The Identification and Real-time Quantitative PCR Detection of EEF1G/ALK Fusion Gene in a Pediatric Patient with Anaplastic Large Cell Lymphoma

目的明确1例伴少见ALK融合基因的间变性大细胞淋巴瘤患儿的分子诊断,建立该融合基因的实时荧光定量PCR检测方法。方法采用基于锚定多重PCR的二代测序技术,鉴定患儿腹股沟肿大淋巴结组织中ALK基因的伙伴基因。建立EEF1G/ALK融合基因实时荧光定量PCR方法,并对方法的重复性、灵敏度和特异性进行性能评价。在此基础上检测此患儿肿瘤组织、骨髓、外周血和脑脊液EEF1G/ALK融合基因的表达。结果经二代测序鉴定该患儿肿瘤细胞EEF1G/ALK融合基因阳性,Sanger测序验证为EEF1G Exon 6和ALK Exon 20的融合。建立的实时荧光定量PCR方法最低定量限为40拷贝/体系;弱阳性标本和强阳性标本的批内精密度CV分别为0.52%和0.17%;批间精密度CV分别为1.32%和1.14%,重复性好;检测其他ALK融合阳性标本结果为阴性,特异性好。复发时送检的淋巴结穿刺组织和外周血的融合基因定量检测结果为138.92%和0.0039%,其余检测为阴性。结论明确此例间变性大细胞淋巴瘤为少见EEF1G/ALK融合基因阳性。建立的EEF1G/ALK融合基因定量检测方法特异性、重复性好,灵敏度高,完全满足融合基因MRD监测的需要。

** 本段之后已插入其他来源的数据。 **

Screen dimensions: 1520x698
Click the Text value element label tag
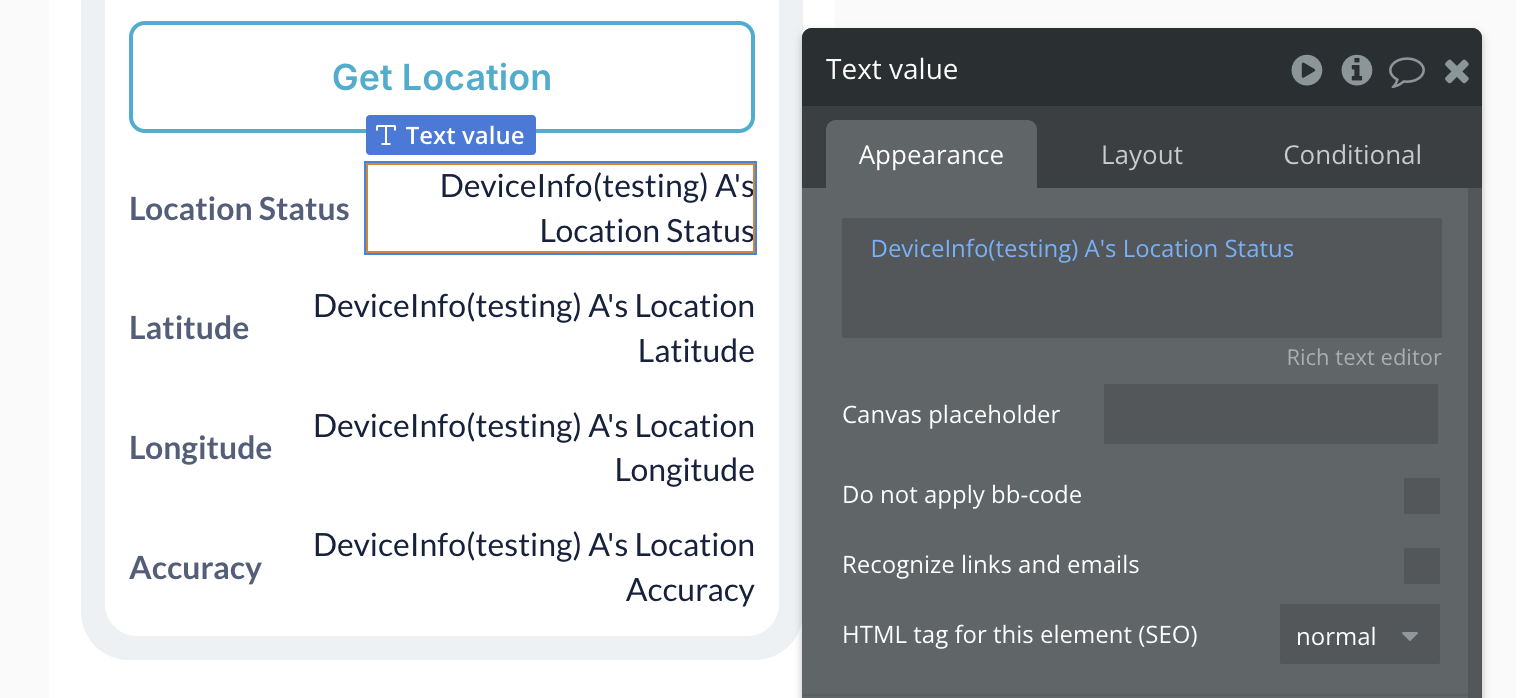click(451, 136)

Objective To identify the novel partner for ALK fusion gene in a pediatric patient with anaplastic large cell lymphoma,and to establish a real-time quantitative PCR method.Methods The second-generation sequencing based on anchored multiple PCR was used to identify the partner genes of the ALK fusion gene in the inguinal lymph nodes of the studied pediatric patient.The method of real-time quantitative PCR was established to detect the expression levels of EEF1G/ALK fusion gene,and the repeatability,sensitivity and specificity of the method were validated.EEF1G/ALK fusion gene expression levels were detected based on these methods.Results Second-generation sequencing was used to identify EEF 1 G as the partner gene of the ALK fusion gene,and Sanger sequencing verified that the fusion occurred at EEF 1 G Exon 6 and ALK Exon 20.The minimum limit of quantitation of the real-time quantitative PCR method was 40 copies per PCR reaction.The method showed a good reproducibility that the intra-assay CV of the lower positive specimens and the higher positive specimens were 0.52%and 0.17%,respectively;The inter-assay CV were 1.32%and 1.14%,respectively.The method was specific that other ALK positive specimens were detected as negative.EEF1G/ALK quantification of lymph node puncture tissue for recurrence was 138.92%,while the peripheral blood was 0.0039%,and the other samples were negative.Conclusion The rareness of EEF1G/ALK fusion gene is identified and confirmed in this pediatric patient.The established real-time quantitative PCR method of EEF1G/ALK fusion gene has a good reproducibility,high sensitivity and good specificity,which is suitable for MRD monitoring.